So, in purely abstract terms, I have no beef with spiders. They are fascinating, and frequently beautiful, and wierdly and satisfyingly alien in shape, and fill an important ecological niche, and I'm generally quite happy to have them bumbling around my ceilings doing arachnoid cull projects on the local mosquito population while I hold occasional one-sided conversations in which I cordially wish them good hunting. I don't dust away occupied webs, and I certainly don't kill spiders, and I will cheerfully rescue any trapped members of the species from the sink (or the bath, had this house a bath, which it doesn't) and put them outside.

But. Atavistic hind-brain functions being what they are, spiders above a certain size make my skin crawl. I am happy with them being on the ceiling in the kitchen, but if one's in my bedroom I can't sleep. It's not even a conscious fear of a poisonous bite, although I would imagine that's the purpose behind the evolutionary aversion - it's rather that the mere idea of all those legs skittering over my flesh is deeply disturbing.

So this member of the tribe has been unusually persistent, and the other night started migrating away from the door towards the bedroom in a way that was simply Not On. I tried my usual infallible technique, which is to poke at him gently with the end of the broom and herd him out of the door into the night, but he took grave exception to that, and simply bunched in his corner and waved his legs. When I persisted, he leaped madly away, startling me into a slightly unladylike screech, and went to ground in the curtains on the glass door. Since I couldn't think of any way to remove him, I muttered imprecations and went to bed, slightly goose-bumped and resolutely leaving the curtains unclosed.
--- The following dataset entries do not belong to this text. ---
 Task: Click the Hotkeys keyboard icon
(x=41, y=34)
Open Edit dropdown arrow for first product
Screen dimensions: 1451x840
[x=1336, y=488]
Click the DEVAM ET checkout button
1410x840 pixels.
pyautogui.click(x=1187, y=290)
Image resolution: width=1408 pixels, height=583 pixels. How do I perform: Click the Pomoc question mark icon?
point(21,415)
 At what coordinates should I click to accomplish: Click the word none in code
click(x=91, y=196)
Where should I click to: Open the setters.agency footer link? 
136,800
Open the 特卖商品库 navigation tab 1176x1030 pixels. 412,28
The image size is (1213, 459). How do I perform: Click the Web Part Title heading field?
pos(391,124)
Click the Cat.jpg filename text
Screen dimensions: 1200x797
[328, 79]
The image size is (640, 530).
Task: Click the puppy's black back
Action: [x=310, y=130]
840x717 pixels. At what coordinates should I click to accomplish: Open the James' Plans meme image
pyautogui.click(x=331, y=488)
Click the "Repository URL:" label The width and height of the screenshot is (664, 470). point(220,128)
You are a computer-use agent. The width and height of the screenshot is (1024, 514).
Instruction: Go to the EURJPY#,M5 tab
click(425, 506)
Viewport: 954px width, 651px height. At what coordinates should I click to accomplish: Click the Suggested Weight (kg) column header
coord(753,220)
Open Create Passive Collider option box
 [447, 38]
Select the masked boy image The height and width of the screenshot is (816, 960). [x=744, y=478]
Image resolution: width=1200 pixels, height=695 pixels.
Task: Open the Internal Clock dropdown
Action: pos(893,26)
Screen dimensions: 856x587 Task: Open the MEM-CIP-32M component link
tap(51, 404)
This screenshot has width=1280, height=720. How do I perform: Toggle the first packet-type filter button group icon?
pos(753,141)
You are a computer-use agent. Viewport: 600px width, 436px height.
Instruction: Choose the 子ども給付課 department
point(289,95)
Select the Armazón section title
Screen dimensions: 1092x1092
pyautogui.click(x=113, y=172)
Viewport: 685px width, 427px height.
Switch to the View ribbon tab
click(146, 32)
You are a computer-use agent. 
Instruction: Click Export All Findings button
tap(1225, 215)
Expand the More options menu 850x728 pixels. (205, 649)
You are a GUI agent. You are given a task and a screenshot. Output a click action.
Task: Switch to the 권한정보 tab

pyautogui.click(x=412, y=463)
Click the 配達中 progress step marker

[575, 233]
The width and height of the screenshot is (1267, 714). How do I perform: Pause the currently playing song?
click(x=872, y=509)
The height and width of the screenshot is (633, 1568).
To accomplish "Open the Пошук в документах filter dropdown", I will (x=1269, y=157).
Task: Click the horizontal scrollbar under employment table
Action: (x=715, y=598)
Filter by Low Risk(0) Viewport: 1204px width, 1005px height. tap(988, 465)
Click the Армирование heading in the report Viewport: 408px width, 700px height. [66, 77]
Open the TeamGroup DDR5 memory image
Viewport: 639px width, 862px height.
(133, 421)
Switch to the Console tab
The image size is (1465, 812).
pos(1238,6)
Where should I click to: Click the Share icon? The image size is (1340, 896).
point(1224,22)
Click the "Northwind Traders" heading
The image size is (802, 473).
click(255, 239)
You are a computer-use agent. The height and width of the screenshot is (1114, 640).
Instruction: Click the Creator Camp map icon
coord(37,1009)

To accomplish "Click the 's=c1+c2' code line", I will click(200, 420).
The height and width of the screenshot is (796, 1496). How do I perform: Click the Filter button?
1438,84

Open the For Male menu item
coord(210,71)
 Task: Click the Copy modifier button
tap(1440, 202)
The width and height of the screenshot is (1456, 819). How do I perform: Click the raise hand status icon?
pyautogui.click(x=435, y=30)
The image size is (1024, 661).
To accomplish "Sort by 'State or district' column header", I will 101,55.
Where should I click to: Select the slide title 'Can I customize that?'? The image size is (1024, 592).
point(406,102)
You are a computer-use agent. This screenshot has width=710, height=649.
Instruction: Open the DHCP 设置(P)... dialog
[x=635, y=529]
I didn't see him for two days, and thought, hooray, the broom-pokage clearly offended him enough that he left in a Marked Manner. Except. Last night, there he was, on the wall above my bed, approximately at head height, thereby executing a flanking offensive aimed straight at my weak spots with commendable tactical acumen. To make things worse, his presence became apparent (a) at the precise moment when, having read peaceably in bed for an hour, I was about to close down the Ipad to sleep, and (b) under the effects of our current national affliction of load shedding, now at stage six, what the actual fuck, and depriving us of power for anything up to six hours a day. So. Spider, Right There Above My Bed, In the Pitch Dark, it was sheer luck that I moved the torch around to catch him on the wall before switching it off.

There was absolutely no way I was sleeping with him there. The likelihood of him actually leaving the wall to climb onto my bed, mosquito net or person was extremely slim, but tell that to my skin, which at that point was making a spirited attempt to crawl completely off my body and nest on top of my head. (In a perfectly nasty confluence of events, I'd spent the afternoon having the jolly bi-annual mammogram, so was not, shall we say, entirely at peace with my own body anyway, given several hours spent half naked while strangers alternately squidged and prodded my hapless boobs and made comments about them being "busy" and "active". My skin was already sending me rude telegrams even before the spider transpired).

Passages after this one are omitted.